Reet then. Though I said at the beginning of this, there’s no such thing as endings I was clearly wrong because every story has one and this blog is no exception. But it would be remiss of me to end here without saying goodbye to Bri. Bri was a very private person who didn’t really like people, who had a seriously troubled childhood that marked his whole life. He could rage and roar with the best of them. After contracting covid in January he went to hospital with breathing difficulties and stayed there for four weeks, getting iller and weaker. All this on top of already complex chronic health conditions made him certain he wanted to leave this world, but at home. It was not a quick or easy negation but he was ambulanced home on the Thursday with full palliative care set up, not to get better, but to die, which he did the following Monday, peacefully and in his sleep.

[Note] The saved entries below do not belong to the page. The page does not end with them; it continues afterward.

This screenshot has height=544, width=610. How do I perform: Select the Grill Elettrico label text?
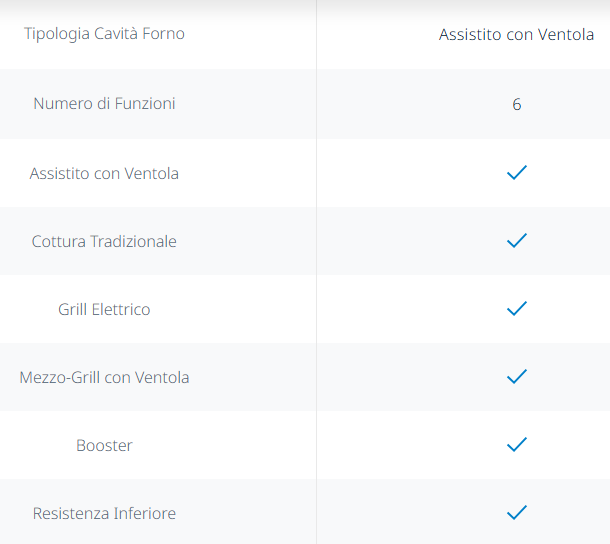[104, 309]
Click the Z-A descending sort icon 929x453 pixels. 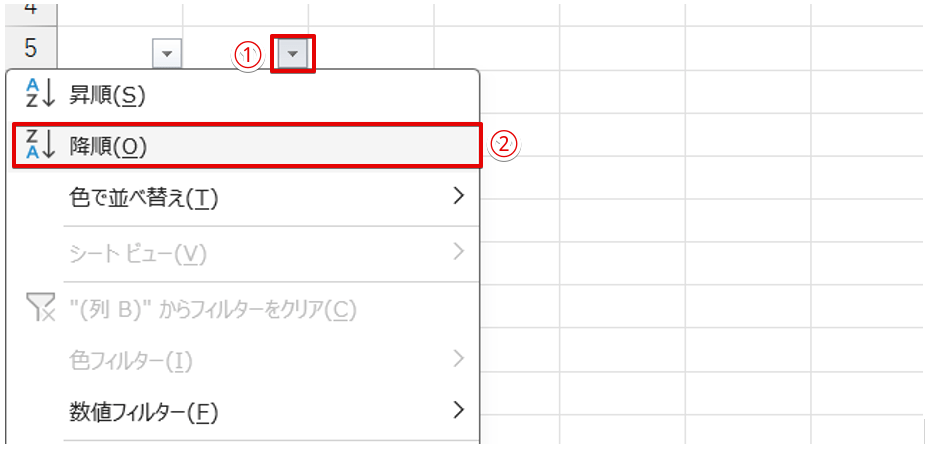point(36,146)
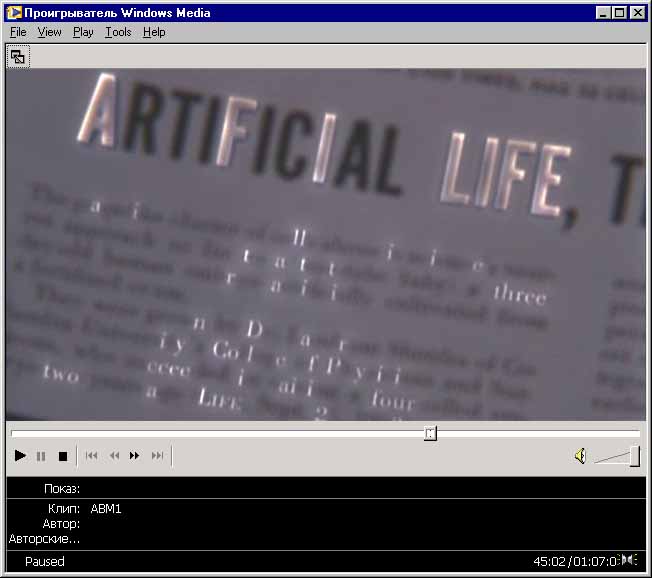Click the stereo indicator icon in status bar
This screenshot has width=652, height=578.
click(629, 560)
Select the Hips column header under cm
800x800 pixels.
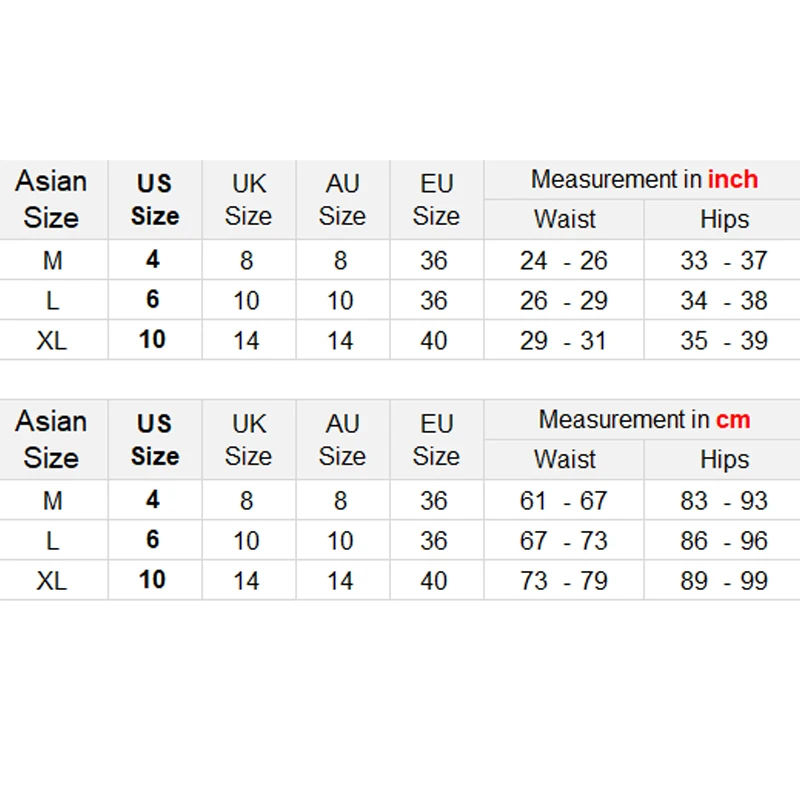coord(723,459)
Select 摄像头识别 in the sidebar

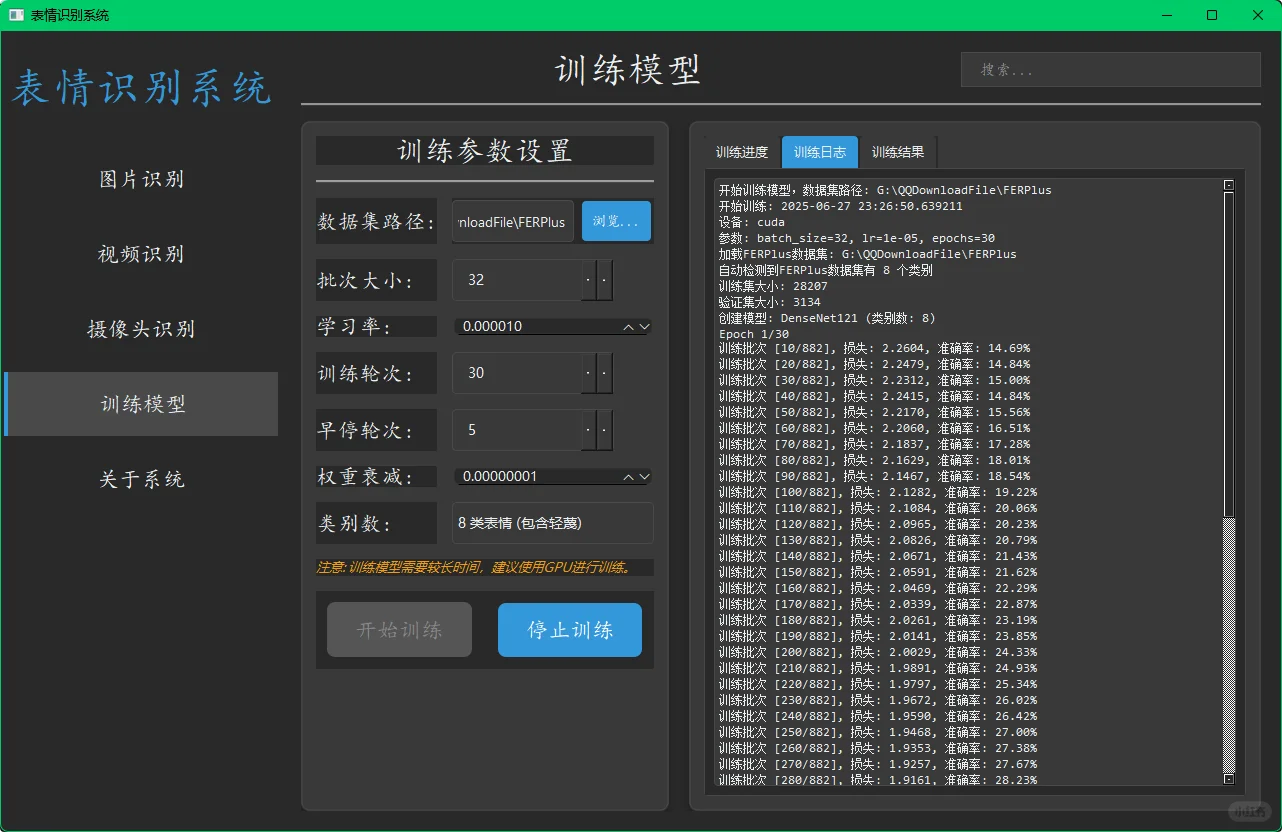point(141,329)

I read Mending Wall by Robert Frost at his funeral because Bri loved Robert frost, and it’s a poem so often mis-quoted, and a poem we, let’s call it, debated, a lot in second lockdown. We read it and many, many more poems over his final years, but we didn’t always come to the same conclusions as to meaning. I chose Mending Wall from the plethora of poems I could’ve chosen, because it was one of the few I could finish reading without choking up. When I was practising it in the days leading up to the funeral I’d channel how cross we’d get when we were arguing which kept my tears of grief at bay. I also tried After Apple Picking and practically everything by Siegfried Sassoon who he loved as much as Frost, but could never get to the end without weeping.

Anyway here he is in 2020 on his 81st birthday when he could still get out and about. We took him down the pub to celebrate. It was a happy, sunny, funny afternoon, four weeks before Roz’s terrible stroke which changed everything over night and was really, I think, the beginning of so many endings.